This is an automated email from the ASF dual-hosted git repository.
vincbeck pushed a commit to branch main
in repository https://gitbox.apache.org/repos/asf/airflow.git
The following commit(s) were added to refs/heads/main by this push:
new 98ea29a1e9f Upload log with `put_object` in `s3_task_handler` (#68619)
98ea29a1e9f is described below
commit 98ea29a1e9f212d8cd004887be95070b41a3762e
Author: PoAn Yang <[email protected]>
AuthorDate: Tue Jun 16 22:31:57 2026 +0900
Upload log with `put_object` in `s3_task_handler` (#68619)
When S3 is configured as the remote log backend, task log files are
incorrectly reported as task outputs in OpenLineage events.
Upload the log via the boto3 client directly (get_conn().put_object(...))
instead of S3Hook.load_string(), so the log write never touches the hook
lineage collector.
---
.../providers/amazon/aws/log/s3_task_handler.py | 18 +++++++++++++-----
.../tests/unit/amazon/aws/log/test_s3_task_handler.py | 15 +++++++++++++++
2 files changed, 28 insertions(+), 5 deletions(-)
diff --git
a/providers/amazon/src/airflow/providers/amazon/aws/log/s3_task_handler.py
b/providers/amazon/src/airflow/providers/amazon/aws/log/s3_task_handler.py
index d27530f7c87..b1ce26098fb 100644
--- a/providers/amazon/src/airflow/providers/amazon/aws/log/s3_task_handler.py
+++ b/providers/amazon/src/airflow/providers/amazon/aws/log/s3_task_handler.py
@@ -128,16 +128,24 @@ class S3RemoteLogIO(LoggingMixin): # noqa: D101
self.log.exception("Could not verify previous log to append")
return False
+ bucket, key = self.hook.parse_s3_url(remote_log_location)
+ # Upload the log via the boto3 client directly instead of
S3Hook.load_string.

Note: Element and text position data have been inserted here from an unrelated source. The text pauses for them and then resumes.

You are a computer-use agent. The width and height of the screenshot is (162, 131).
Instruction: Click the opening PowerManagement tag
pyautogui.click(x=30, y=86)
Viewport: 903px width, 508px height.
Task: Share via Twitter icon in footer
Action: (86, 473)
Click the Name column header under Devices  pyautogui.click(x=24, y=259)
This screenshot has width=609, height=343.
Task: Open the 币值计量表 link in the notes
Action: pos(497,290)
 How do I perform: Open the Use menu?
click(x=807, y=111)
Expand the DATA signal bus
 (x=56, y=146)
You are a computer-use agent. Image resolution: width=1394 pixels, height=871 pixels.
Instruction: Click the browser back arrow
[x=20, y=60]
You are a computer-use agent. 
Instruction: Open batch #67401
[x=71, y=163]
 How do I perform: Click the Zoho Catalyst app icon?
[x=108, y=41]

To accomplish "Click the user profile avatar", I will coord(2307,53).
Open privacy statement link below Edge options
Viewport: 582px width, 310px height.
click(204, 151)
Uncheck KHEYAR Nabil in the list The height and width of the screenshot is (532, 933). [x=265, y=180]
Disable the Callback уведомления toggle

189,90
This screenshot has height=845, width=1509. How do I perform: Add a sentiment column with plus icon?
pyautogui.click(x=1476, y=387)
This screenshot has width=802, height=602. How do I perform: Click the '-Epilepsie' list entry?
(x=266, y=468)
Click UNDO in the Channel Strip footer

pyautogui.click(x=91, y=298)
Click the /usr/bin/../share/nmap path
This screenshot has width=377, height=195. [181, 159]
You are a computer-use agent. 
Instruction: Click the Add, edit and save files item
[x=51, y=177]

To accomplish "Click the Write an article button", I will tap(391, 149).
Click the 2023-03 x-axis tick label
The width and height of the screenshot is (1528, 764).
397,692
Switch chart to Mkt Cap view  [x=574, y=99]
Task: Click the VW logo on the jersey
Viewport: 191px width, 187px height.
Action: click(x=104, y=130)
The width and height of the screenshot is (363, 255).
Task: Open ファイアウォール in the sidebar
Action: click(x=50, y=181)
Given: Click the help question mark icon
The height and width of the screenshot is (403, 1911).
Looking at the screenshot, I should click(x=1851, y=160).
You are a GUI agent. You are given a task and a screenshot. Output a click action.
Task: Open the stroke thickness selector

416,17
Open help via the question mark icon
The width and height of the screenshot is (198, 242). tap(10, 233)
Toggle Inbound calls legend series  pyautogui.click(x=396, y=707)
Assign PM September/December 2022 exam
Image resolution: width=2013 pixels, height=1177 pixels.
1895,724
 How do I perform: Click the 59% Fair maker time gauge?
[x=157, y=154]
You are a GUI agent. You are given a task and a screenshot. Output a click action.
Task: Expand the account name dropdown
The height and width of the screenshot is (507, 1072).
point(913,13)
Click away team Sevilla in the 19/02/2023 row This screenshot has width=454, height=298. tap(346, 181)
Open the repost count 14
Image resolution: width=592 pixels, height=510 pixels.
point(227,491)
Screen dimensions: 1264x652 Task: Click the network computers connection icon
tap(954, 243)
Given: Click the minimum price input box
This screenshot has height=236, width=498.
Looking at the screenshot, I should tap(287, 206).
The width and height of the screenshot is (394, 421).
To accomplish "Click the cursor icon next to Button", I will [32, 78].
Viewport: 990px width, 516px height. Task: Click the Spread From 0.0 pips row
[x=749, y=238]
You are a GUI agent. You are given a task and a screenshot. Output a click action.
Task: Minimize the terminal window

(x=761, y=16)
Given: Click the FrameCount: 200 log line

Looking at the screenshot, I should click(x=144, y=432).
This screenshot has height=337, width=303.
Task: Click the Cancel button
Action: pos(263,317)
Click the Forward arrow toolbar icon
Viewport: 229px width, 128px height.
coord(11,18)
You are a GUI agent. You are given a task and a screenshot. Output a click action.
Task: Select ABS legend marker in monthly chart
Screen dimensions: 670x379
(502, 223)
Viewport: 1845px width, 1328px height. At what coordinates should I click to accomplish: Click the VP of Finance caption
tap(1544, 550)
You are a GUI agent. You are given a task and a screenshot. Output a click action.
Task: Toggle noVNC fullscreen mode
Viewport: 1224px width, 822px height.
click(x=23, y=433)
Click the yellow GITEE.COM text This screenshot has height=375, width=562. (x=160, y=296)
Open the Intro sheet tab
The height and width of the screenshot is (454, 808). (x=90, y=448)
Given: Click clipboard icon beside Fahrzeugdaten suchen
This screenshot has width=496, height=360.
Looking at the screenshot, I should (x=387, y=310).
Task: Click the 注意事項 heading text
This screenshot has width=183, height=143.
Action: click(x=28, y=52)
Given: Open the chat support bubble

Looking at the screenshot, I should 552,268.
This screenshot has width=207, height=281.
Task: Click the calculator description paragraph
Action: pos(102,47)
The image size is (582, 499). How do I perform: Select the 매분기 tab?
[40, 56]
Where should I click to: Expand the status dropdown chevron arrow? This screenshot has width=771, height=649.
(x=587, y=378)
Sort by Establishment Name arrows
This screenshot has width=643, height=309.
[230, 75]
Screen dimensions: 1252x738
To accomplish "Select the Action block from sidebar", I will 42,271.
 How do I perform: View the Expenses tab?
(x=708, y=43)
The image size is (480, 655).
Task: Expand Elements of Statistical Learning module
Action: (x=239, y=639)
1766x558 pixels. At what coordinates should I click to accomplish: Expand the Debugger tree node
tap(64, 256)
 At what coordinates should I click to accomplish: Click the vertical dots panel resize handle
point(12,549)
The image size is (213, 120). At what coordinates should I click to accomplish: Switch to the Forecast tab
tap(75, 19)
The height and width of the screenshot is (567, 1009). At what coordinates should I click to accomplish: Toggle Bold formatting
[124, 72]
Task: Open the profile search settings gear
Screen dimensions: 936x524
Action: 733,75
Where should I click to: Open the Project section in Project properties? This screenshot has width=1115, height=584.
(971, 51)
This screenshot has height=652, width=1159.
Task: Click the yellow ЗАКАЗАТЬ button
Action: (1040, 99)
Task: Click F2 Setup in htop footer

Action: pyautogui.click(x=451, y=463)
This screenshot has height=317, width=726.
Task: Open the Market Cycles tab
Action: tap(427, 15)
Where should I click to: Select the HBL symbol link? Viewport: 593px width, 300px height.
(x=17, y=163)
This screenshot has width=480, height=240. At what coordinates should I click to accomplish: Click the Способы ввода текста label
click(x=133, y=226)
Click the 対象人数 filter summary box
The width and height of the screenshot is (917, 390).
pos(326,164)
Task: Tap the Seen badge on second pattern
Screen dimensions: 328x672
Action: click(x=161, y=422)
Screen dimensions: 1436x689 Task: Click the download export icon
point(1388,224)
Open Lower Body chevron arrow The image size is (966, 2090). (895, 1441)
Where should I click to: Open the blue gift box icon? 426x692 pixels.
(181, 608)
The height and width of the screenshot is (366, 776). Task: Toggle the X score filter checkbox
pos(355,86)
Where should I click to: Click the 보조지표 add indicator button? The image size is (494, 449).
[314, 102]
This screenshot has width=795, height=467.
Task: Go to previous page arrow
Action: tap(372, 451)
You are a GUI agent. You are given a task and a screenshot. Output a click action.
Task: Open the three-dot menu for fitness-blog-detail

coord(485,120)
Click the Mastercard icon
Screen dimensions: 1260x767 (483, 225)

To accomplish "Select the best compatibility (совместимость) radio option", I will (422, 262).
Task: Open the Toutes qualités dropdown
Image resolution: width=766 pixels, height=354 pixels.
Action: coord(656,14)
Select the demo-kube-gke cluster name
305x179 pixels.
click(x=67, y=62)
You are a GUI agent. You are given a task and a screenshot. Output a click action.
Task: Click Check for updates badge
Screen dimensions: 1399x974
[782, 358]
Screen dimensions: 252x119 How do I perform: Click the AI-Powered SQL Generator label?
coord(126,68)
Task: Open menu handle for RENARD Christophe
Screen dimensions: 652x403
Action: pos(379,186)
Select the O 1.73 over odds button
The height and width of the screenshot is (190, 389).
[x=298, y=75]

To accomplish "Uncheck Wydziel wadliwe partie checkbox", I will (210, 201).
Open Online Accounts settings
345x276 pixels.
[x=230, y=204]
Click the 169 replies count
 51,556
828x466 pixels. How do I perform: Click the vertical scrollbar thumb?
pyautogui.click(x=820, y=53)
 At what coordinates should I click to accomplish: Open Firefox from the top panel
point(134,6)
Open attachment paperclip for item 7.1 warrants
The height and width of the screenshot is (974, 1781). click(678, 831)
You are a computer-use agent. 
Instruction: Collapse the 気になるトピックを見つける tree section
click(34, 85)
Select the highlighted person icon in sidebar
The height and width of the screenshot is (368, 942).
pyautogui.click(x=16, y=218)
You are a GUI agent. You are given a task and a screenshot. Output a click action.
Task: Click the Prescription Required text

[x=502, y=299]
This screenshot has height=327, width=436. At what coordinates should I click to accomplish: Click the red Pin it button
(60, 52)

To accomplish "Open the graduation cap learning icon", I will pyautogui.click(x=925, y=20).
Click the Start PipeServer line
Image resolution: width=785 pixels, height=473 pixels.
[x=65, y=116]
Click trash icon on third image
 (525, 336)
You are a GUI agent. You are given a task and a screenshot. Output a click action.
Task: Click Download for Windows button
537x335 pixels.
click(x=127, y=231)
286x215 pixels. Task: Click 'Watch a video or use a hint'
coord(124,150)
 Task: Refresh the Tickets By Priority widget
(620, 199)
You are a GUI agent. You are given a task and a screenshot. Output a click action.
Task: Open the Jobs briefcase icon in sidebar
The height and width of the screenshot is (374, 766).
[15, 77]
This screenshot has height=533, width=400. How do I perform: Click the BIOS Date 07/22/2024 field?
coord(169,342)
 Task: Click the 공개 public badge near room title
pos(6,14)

The hook's
+ # upload helpers report the object to the hook lineage collector,
which would make task
+ # logs show up as task outputs in OpenLineage events. Logs are not
task data assets.
+ extra_args = {}
+ if conf.getboolean("logging", "ENCRYPT_S3_LOGS"):
+ extra_args["ServerSideEncryption"] = "AES256"
+
# Default to a single retry attempt because s3 upload failures are
# rare but occasionally occur. Multiple retry attempts are unlikely
# to help as they usually indicate non-ephemeral errors.
for try_num in range(1 + max_retry):
try:
- self.hook.load_string(
- log,
- key=remote_log_location,
- replace=True,
- encrypt=conf.getboolean("logging", "ENCRYPT_S3_LOGS"),
+ self.hook.get_conn().put_object(
+ Bucket=bucket,
+ Key=key,
+ Body=log.encode("utf-8"),
+ **extra_args,
)
break
except Exception:
diff --git a/providers/amazon/tests/unit/amazon/aws/log/test_s3_task_handler.py
b/providers/amazon/tests/unit/amazon/aws/log/test_s3_task_handler.py
index 211a213b3b8..01614ff732b 100644
--- a/providers/amazon/tests/unit/amazon/aws/log/test_s3_task_handler.py
+++ b/providers/amazon/tests/unit/amazon/aws/log/test_s3_task_handler.py
@@ -184,6 +184,21 @@ class TestS3RemoteLogIO:
assert body == b"previous \ntext"
+ def test_write_does_not_expose_lineage(self, hook_lineage_collector):
+ # Remote task logs are not task data assets, so uploading them must
not add the S3 object
+ # as a task output in OpenLineage events.
+ self.subject.write("text", self.remote_log_location)
+ assert hook_lineage_collector.collected_assets.outputs == []
+ assert hook_lineage_collector.collected_assets.inputs == []
+
+ @conf_vars({("logging", "encrypt_s3_logs"): "True"})
+ def test_write_with_encryption(self):
+ self.subject.write("text", self.remote_log_location)
+ resp = self.conn.head_object(Bucket="bucket", Key=self.remote_log_key)
+ assert resp["ServerSideEncryption"] == "AES256"
+ body = boto3.resource("s3").Object("bucket",
self.remote_log_key).get()["Body"].read()
+ assert body == b"text"
+
def test_upload_repeated_appends_no_duplication(self):
"""Simulate reschedule-mode sensor: each cycle appends to the local
log, then uploads.